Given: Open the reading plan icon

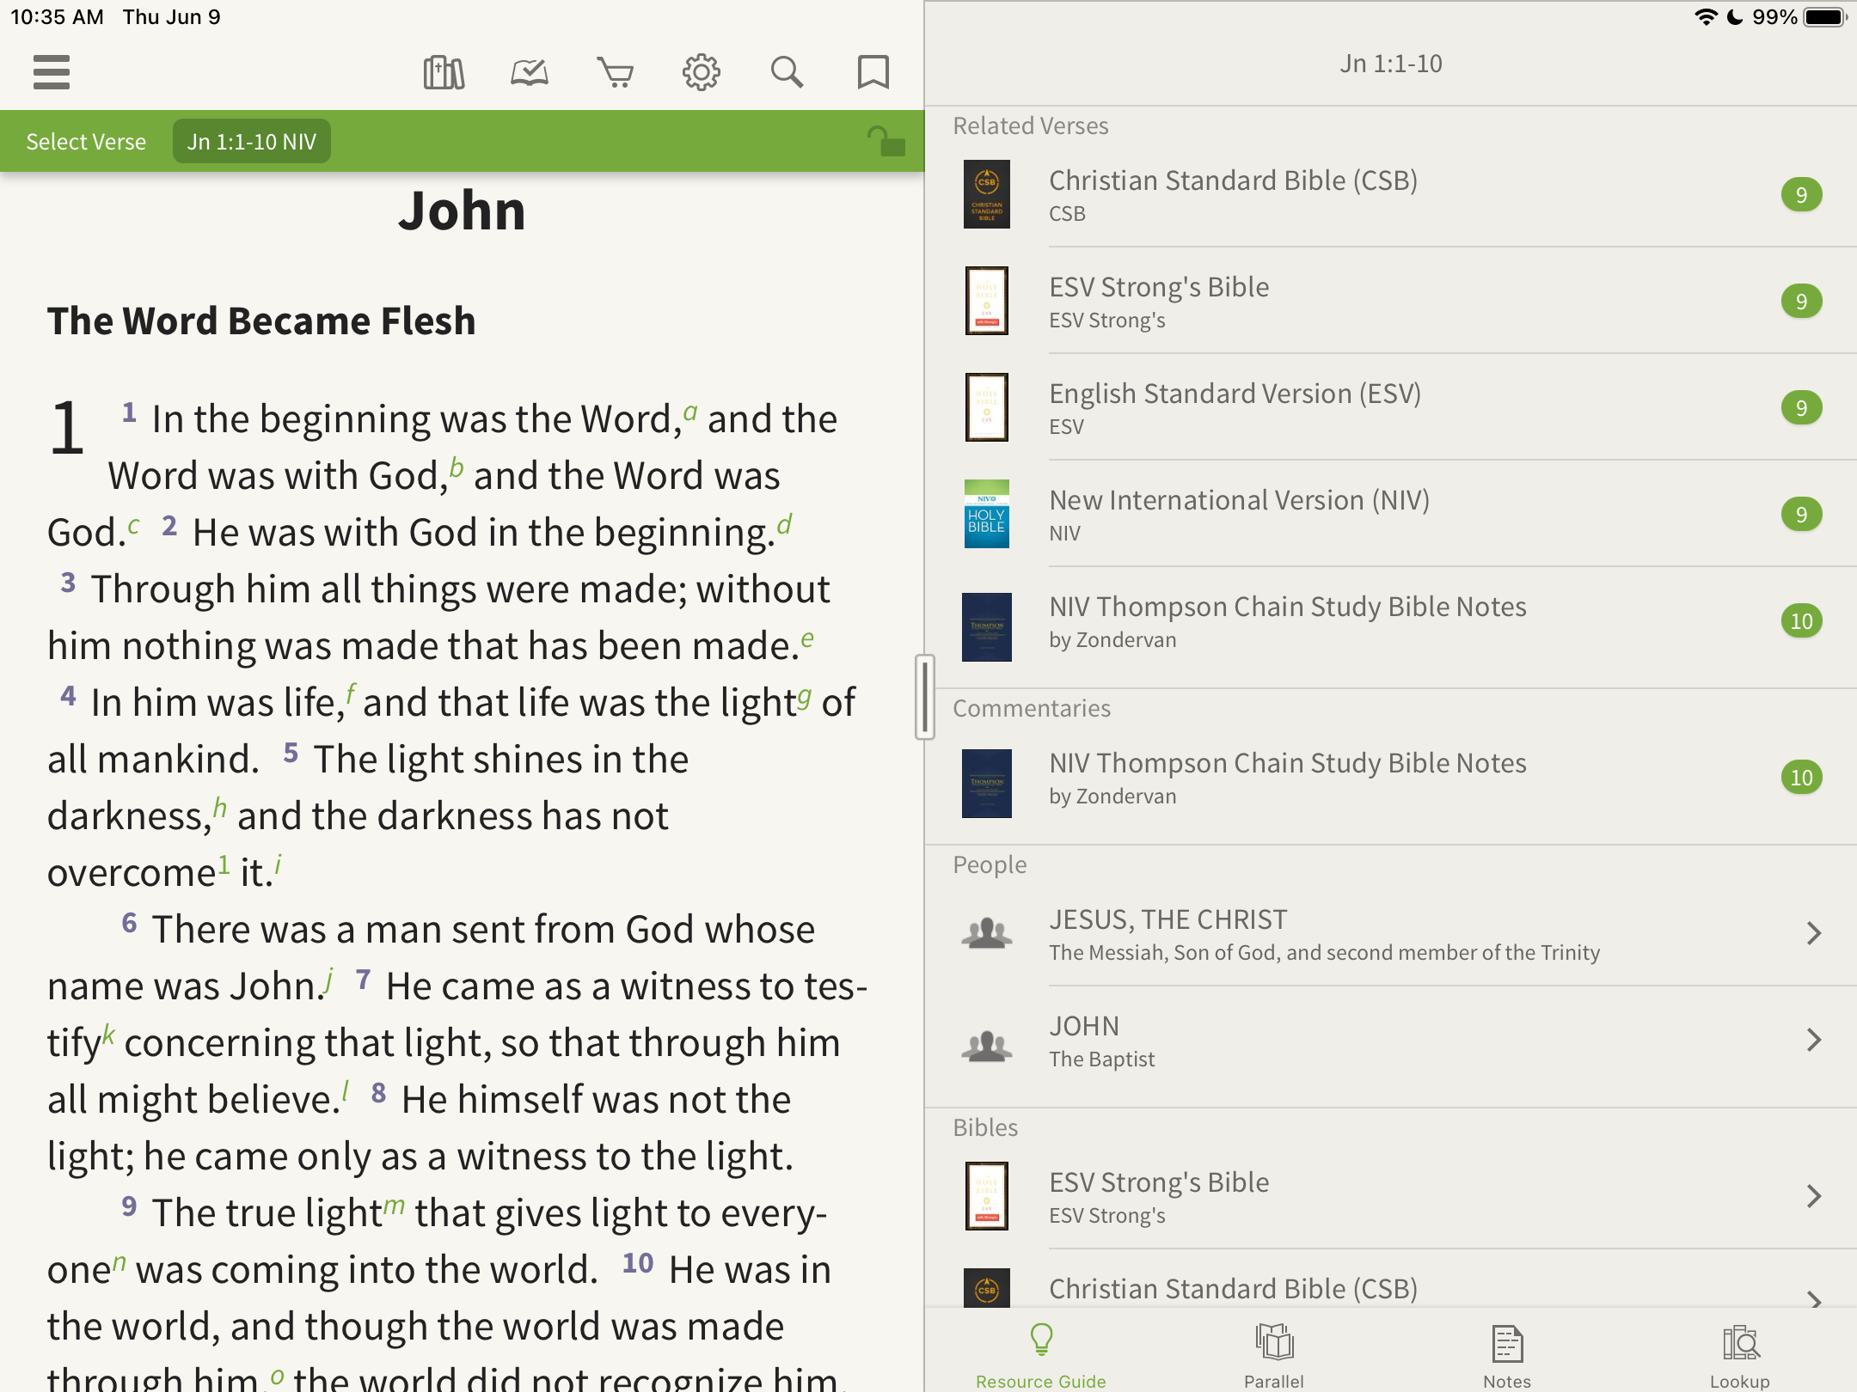Looking at the screenshot, I should pyautogui.click(x=530, y=72).
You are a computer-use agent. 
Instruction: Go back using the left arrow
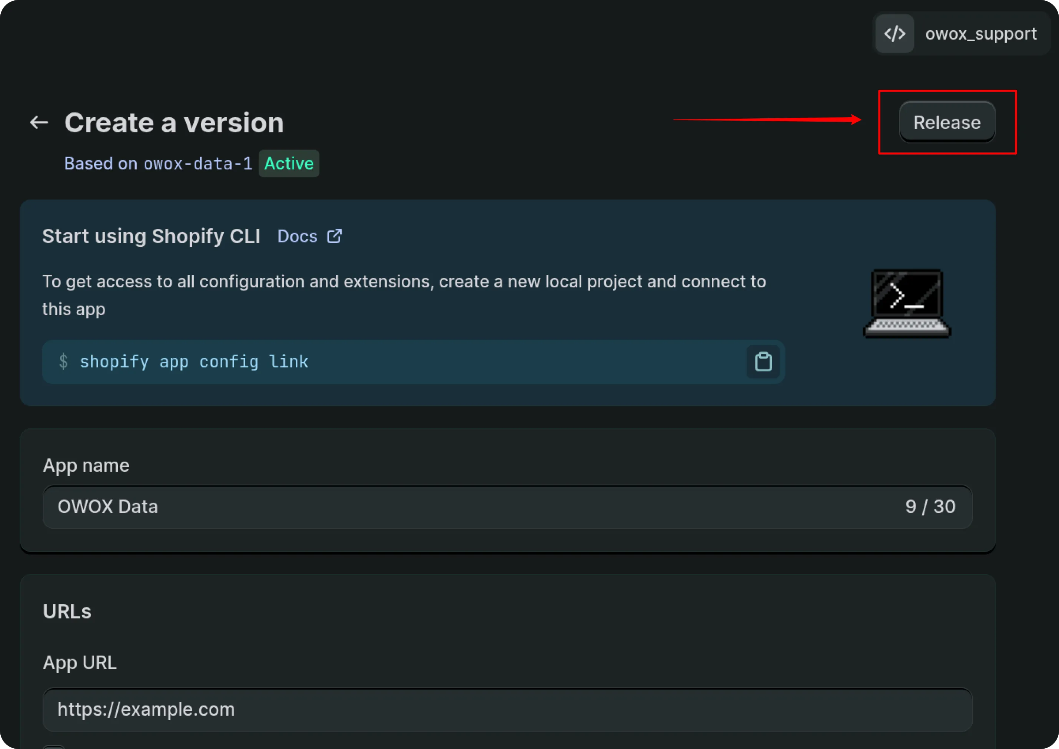pos(39,122)
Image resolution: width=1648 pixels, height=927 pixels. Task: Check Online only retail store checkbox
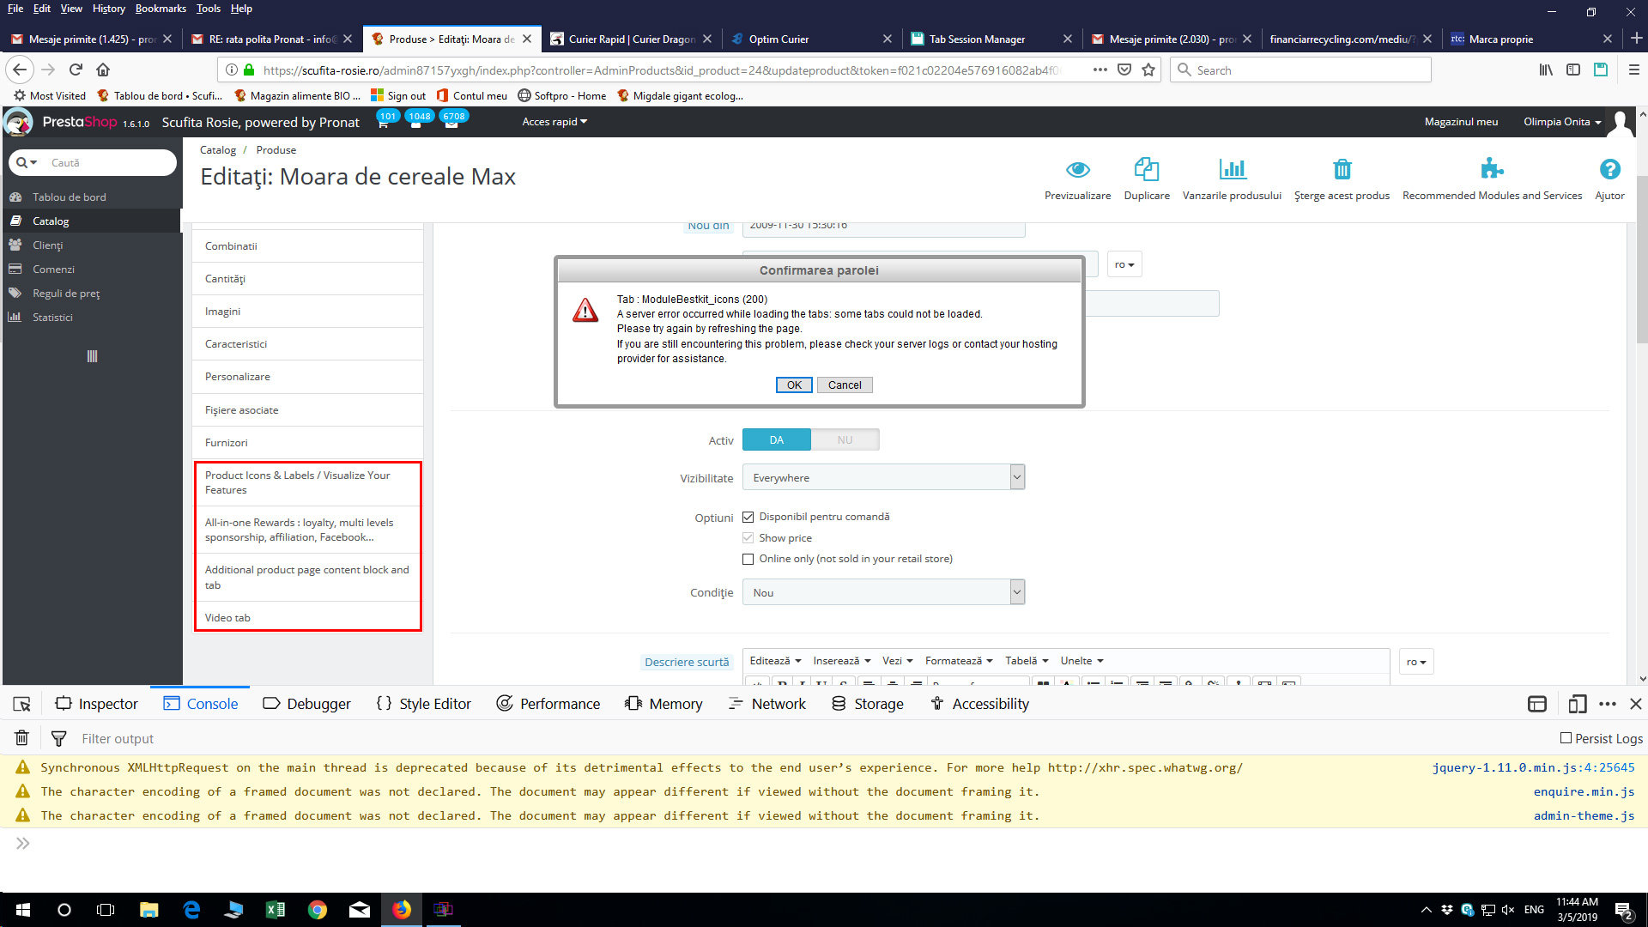click(x=748, y=559)
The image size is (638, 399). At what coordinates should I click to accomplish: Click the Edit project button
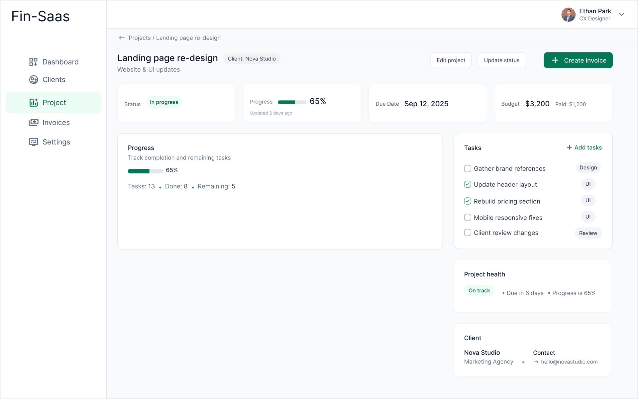click(x=451, y=60)
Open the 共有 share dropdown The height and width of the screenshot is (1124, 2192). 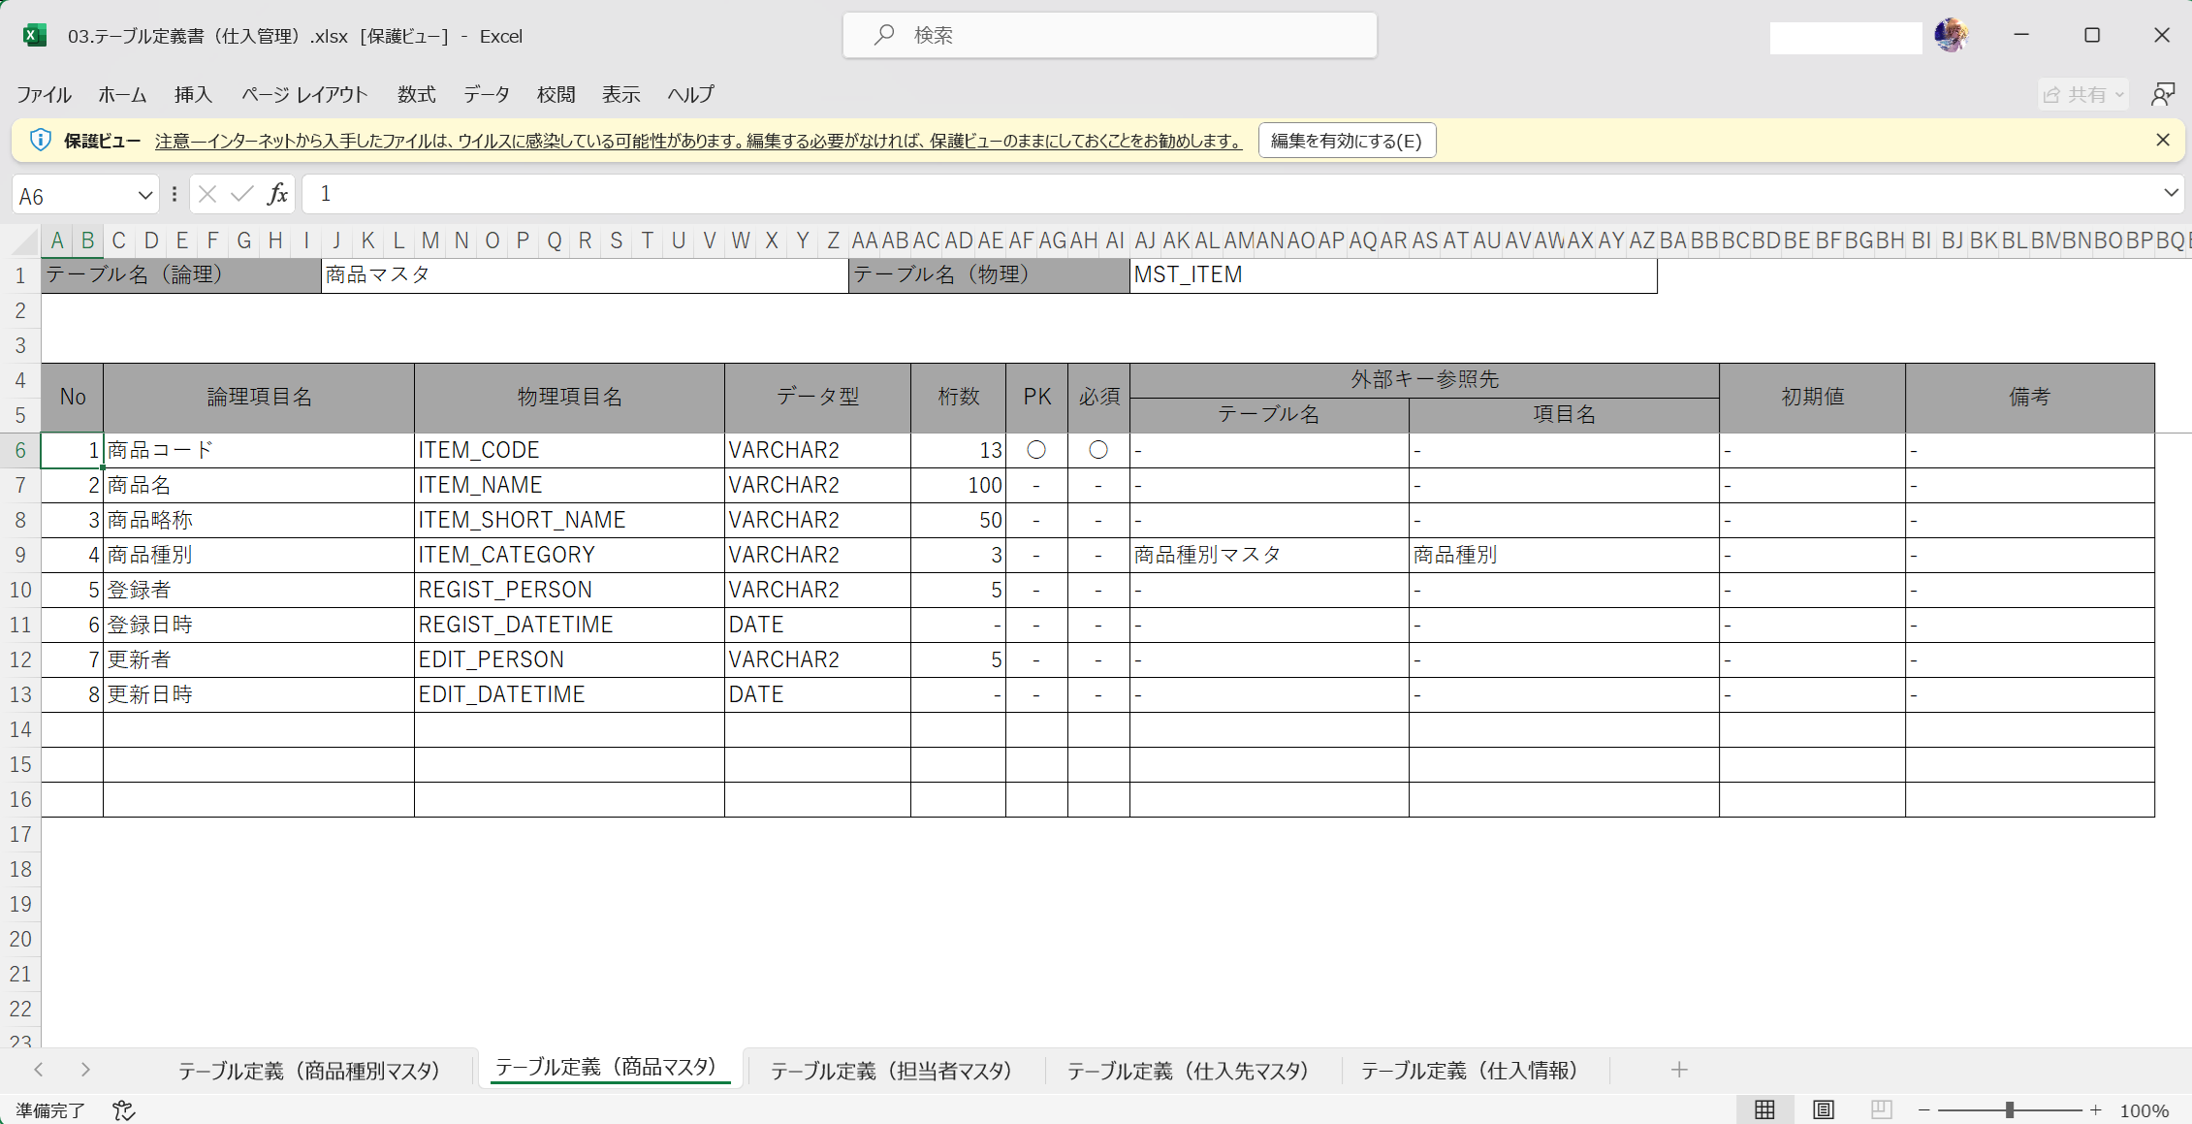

:: Work instructions ::
Omitting all pictures, set the listing down exactly.

:: Answer space ::
Given: Open the reading plan icon

Looking at the screenshot, I should pyautogui.click(x=530, y=72).
You are a computer-use agent. 
Instruction: Go back using the left arrow
pos(39,122)
Image resolution: width=1648 pixels, height=927 pixels. Task: Check Online only retail store checkbox
click(x=748, y=559)
The image size is (638, 399). At what coordinates should I click to accomplish: Click the Edit project button
click(x=451, y=60)
Open the 共有 share dropdown The height and width of the screenshot is (1124, 2192). 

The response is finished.